According to Dr Zuleya Zevallos, the idea of ‘otherness’ is central to sociological analyses of how majority and minority identities are constructed. “This is because the representation of different groups within any given society is controlled by groups that have greater political power.” Zygmunt Bauman writes that the notion of otherness is central to the way in which societies establish identity categories. In the early 1950s, Simone de Beauvoir argued that Otherness is a fundamental category of human thought. Thus it is that no group ever sets itself up as the One without at once setting up the Other against itself:
Thus humanity is male and man defines woman not in herself but as relative to him; she is not regarded as an autonomous being… She is defined and differentiated with reference to man and not he with reference to her; she is the incidental, the inessential as opposed to the essential. He is the Subject, he is the Absolute – she is the Other.’ – Simone de Beauvoir, The Second Sex.
The problem that we face when it comes to cinema, is the representation of the ‘Other’, in relation to what we have seen to be the norm, i.e. Hollywood and their representation of what the ‘Other’ is through their lens. Which is why, when looking at the films Price of Love, Stranded in Canton, and The Sea is Behind, we have to be aware of the gaze that we place on these films. It is very easy to look at these films and instantly judge them in relation to other cinema, whilst I can agree that when it comes to certain technical aspects, African cinema must move forward, I do not agree that all our performances must be seen in comparison to other cinema.
The Sea is Behind
There is something beautiful and yet understated about Fereweni Gebregergs’ performance in Price of Love; a woman who is trying to make something more of herself, but life and circumstances constantly get in the way, of not just her but also of Teddy. There is an underlying tone of realism in Isibango Iko Lebrun’s portrayal of Lebrun – a man who cannot pass up an opportunity, but in the end learns the real cost of life. The first few seconds of Hisham Lasri’s The Sea is Behind, instantly hits us with a constant thirst that permeates the film. Each of these films has a clear representation of their culture and themselves, therefore when judging these performances, can we really judge them against the ‘greater political power’ i.e. Hollywood? Would that be accurate and would it do their performances justice?

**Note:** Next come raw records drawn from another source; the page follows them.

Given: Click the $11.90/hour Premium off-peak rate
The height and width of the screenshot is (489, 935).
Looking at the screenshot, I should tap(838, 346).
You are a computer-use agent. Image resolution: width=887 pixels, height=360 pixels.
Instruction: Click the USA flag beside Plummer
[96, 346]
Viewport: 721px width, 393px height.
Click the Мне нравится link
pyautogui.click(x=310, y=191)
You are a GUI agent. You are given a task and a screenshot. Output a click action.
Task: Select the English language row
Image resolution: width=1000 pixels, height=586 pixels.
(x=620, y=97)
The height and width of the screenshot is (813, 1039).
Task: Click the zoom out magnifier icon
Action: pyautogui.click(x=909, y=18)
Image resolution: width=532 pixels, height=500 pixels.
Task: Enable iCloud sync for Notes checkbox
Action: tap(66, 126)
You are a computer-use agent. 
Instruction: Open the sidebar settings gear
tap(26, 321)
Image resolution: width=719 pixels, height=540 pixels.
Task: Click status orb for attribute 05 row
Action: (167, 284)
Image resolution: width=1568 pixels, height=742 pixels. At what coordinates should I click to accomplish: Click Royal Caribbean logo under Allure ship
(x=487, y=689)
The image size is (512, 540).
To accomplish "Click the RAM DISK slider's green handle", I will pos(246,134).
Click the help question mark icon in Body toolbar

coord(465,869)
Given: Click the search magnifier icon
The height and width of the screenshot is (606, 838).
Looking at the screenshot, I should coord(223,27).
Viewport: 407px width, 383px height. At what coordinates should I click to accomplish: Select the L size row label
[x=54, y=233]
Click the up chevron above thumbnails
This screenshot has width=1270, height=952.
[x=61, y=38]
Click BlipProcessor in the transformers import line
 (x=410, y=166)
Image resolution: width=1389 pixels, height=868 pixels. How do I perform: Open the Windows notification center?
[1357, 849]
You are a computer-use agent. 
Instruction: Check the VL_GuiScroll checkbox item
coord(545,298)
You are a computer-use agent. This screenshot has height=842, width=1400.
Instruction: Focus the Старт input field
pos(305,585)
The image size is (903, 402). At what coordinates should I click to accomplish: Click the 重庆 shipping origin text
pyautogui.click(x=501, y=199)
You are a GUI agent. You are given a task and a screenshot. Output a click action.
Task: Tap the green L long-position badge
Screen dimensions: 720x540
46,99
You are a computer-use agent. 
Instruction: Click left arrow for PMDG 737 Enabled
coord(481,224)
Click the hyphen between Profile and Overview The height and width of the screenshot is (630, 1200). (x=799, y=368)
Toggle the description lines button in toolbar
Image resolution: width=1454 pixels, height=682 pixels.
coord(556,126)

If we take each film individually, placing them firmly within their own socio-political framework, allowing them the ability to breathe in their own context, not framing them with the Western gaze, but rather acknowledging that to them, we stand as the ‘Other’, then each film brings us something astounding in their representation of themselves, which all films should be allowed to do using the voice that they yield.